BEGIN LISTED ENTRIES
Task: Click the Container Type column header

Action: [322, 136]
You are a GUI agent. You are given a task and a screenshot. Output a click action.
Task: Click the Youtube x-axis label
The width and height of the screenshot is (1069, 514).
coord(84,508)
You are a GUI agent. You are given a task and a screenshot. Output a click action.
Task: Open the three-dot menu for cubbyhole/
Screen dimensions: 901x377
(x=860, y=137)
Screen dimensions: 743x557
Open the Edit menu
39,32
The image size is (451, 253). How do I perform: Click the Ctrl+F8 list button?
END LISTED ENTRIES
▶ _PROBLEM DESCRIPTION_
Reproduce the whole listing word for word.

▶ _ANSWER TO THE PROBLEM_
Task: Click the Container Type column header

Action: [322, 136]
You are a GUI agent. You are given a task and a screenshot. Output a click action.
Task: Click the Youtube x-axis label
The width and height of the screenshot is (1069, 514).
coord(84,508)
You are a GUI agent. You are given a task and a screenshot. Output a click action.
Task: Open the three-dot menu for cubbyhole/
Screen dimensions: 901x377
(x=860, y=137)
Screen dimensions: 743x557
Open the Edit menu
39,32
The image size is (451, 253). How do I perform: Click the Ctrl+F8 list button?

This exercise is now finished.